- _DATA UNDER STUDY_

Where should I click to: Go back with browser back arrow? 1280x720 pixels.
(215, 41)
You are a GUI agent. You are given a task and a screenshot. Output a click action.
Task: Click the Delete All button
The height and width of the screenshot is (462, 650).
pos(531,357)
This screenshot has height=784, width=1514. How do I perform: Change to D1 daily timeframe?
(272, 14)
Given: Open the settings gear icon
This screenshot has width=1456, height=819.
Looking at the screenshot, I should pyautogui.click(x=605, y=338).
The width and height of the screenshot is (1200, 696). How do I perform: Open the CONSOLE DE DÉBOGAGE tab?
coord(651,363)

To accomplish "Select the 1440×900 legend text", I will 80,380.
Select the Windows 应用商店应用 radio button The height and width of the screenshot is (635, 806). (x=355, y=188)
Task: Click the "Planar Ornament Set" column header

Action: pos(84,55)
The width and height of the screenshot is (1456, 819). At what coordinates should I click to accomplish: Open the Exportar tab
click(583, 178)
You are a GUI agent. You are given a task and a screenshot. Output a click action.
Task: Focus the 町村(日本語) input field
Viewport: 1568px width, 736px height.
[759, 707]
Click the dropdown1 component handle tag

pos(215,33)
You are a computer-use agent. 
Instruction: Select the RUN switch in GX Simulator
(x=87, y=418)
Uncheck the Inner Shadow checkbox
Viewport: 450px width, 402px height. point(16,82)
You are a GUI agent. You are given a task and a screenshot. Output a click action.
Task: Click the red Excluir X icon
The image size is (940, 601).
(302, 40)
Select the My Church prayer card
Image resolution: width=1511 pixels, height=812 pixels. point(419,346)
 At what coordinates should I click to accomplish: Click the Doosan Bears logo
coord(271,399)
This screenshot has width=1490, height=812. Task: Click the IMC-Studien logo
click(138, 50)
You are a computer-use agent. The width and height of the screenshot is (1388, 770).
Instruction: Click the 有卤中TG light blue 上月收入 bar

- _YOUR INSTRUCTIONS_
The listing above has to be written out again in full, exactly as shown.

- _THE COMPLETED TASK_
Where should I click to: Go back with browser back arrow? 1280x720 pixels.
(215, 41)
You are a GUI agent. You are given a task and a screenshot. Output a click action.
Task: Click the Delete All button
The height and width of the screenshot is (462, 650).
pos(531,357)
This screenshot has height=784, width=1514. How do I perform: Change to D1 daily timeframe?
(272, 14)
Given: Open the settings gear icon
This screenshot has width=1456, height=819.
Looking at the screenshot, I should pyautogui.click(x=605, y=338).
The width and height of the screenshot is (1200, 696). How do I perform: Open the CONSOLE DE DÉBOGAGE tab?
coord(651,363)

To accomplish "Select the 1440×900 legend text", I will 80,380.
Select the Windows 应用商店应用 radio button The height and width of the screenshot is (635, 806). (x=355, y=188)
Task: Click the "Planar Ornament Set" column header

Action: pos(84,55)
The width and height of the screenshot is (1456, 819). At what coordinates should I click to accomplish: Open the Exportar tab
click(583, 178)
You are a GUI agent. You are given a task and a screenshot. Output a click action.
Task: Focus the 町村(日本語) input field
Viewport: 1568px width, 736px height.
[759, 707]
Click the dropdown1 component handle tag

pos(215,33)
You are a computer-use agent. 
Instruction: Select the RUN switch in GX Simulator
(x=87, y=418)
Uncheck the Inner Shadow checkbox
Viewport: 450px width, 402px height. point(16,82)
You are a GUI agent. You are given a task and a screenshot. Output a click action.
Task: Click the red Excluir X icon
The image size is (940, 601).
(302, 40)
Select the My Church prayer card
Image resolution: width=1511 pixels, height=812 pixels. point(419,346)
 At what coordinates should I click to accomplish: Click the Doosan Bears logo
coord(271,399)
This screenshot has width=1490, height=812. Task: Click the IMC-Studien logo
click(138, 50)
You are a computer-use agent. The width and height of the screenshot is (1388, 770).
Instruction: Click the 有卤中TG light blue 上月收入 bar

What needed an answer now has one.